According to the New York Times, the “specter of moral hazard haunts a basic tension in American life: to what extent are people responsible for their own problems? The more trouble you’re in, moral hazard suggests, the less we should help.” This relationship is the inverse of what it should be. That is, moral hazard should not apply as if survival itself were conditional. I am perhaps as innately American as they come, being born and raised in the Midwest, or “heartland of America.” Even so, when I hear politicians or others refer to others’ survival as somehow conditional (typically as based on a work history), I sense that the ideological belief is distinctly American. I revolt at the sheer self-centeredness of the people expressing the view and I reject the validity of the claim itself.
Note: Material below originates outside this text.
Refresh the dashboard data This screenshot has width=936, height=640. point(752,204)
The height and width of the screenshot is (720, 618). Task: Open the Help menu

For a society in which survival is deemed to be inherently conditional (as defined by people whose survival is not an issue) is no society at all. Put another way, if we all knew in the back of our heads that were we to fall on hard times and not be able to provide for our own shelter and food without taking them from others (i.e., remaining in society), life for all of us would be a little lighter and less existentially anxious. This is not to say that everyone has a right to a t-bone steak once a week or a mansion. The moral hazard argument conflates these with sustenance needs.

If a person is seriously under water, the sheer depth naturally dwarfs any consideration of culpability. If someone is barely breathing or starving, a natural sentiment of sympathy orients others to the question of how the plight may be quickly assuaged. I submit that the bailed out banker actively resisting any assistance for homeowners near foreclosure has a rather unnatural “hardness of heart,” or hardness more generally. To make aid conditional where basic necessities like shelter, food and medical care hang in the balance is to apply moral hazard beyond its ken. This overreach operates at the expense of human rights.
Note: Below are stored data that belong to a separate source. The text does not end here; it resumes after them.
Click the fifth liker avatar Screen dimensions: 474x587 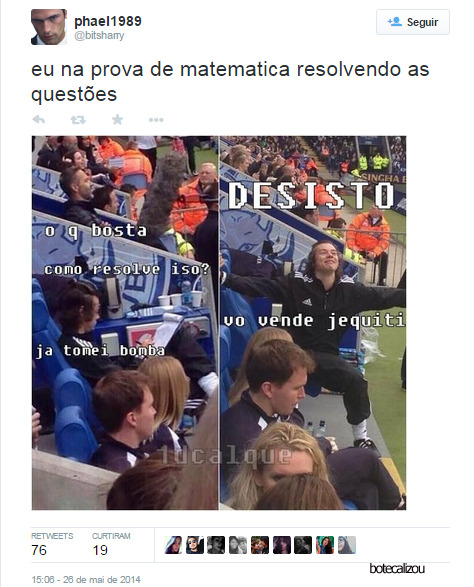click(x=260, y=545)
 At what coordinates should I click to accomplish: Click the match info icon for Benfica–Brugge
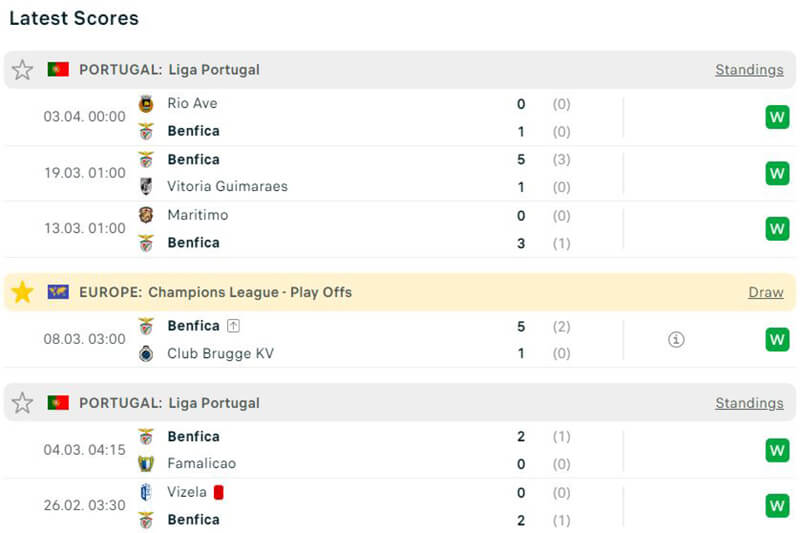(x=676, y=340)
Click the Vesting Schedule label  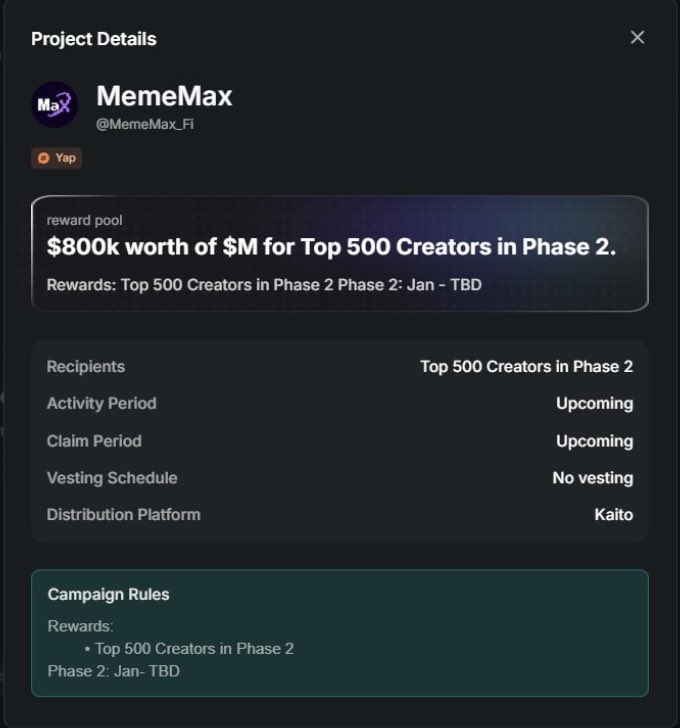112,478
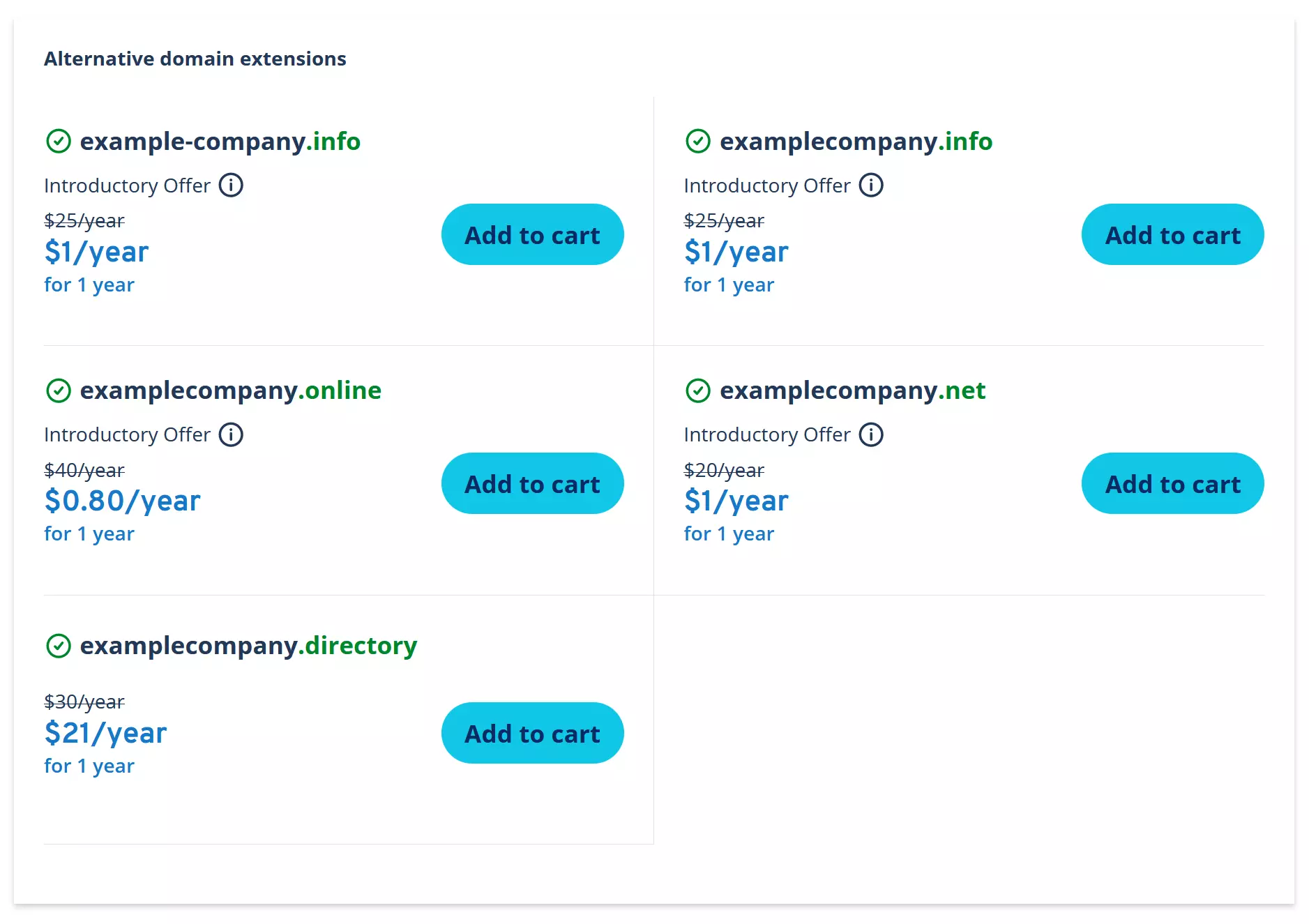Click the green availability checkmark for example-company.info
The width and height of the screenshot is (1309, 924).
point(60,142)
Essentially, applying moral hazard conditionality where survival itself is at issue for others is to presume a godlike position for oneself. In other words, the propensity to judge others’ extent of deservingness is premised on self-idolatrous pride. Given the nature of self-idolatry, it is no surprise that bankers who have benefited themselves (as well as their banks) would apply moral hazard to their counterparties but not to themselves. The conditionality does not apply to those bankers, whose lobby—which Sen. Durbin said owns Congress—makes sure of it. The resulting asymmetry can be interpreted as a reflection of the bias in the “self-reliance” and “government is the problem” default—a game-board that is tilted toward the rich because they can afford to be self-reliant and scoff at government as part of any solution to societal ills.

Ideally, a social contract, and thus a society, should be in balance, with basic human rights being beyond the reach of the inevitable swings in the political-ideological pendulum (i.e., the headwinds). Where the latter are definitive (and exclusive), sustenance needs, being an inherent human right, become valid outside of societal limits. In other words, where moral hazard is applied to basic shelter and food needs, people needing them have the inalienable human right to take them without regard to societal rules bearing on them. Even in political theory, possession of property is salient. Thomas Hobbes refers to the right of self-preservation as going beyond any law. Is extending moral hazard to cover necessities worth making society (and its laws) conditional?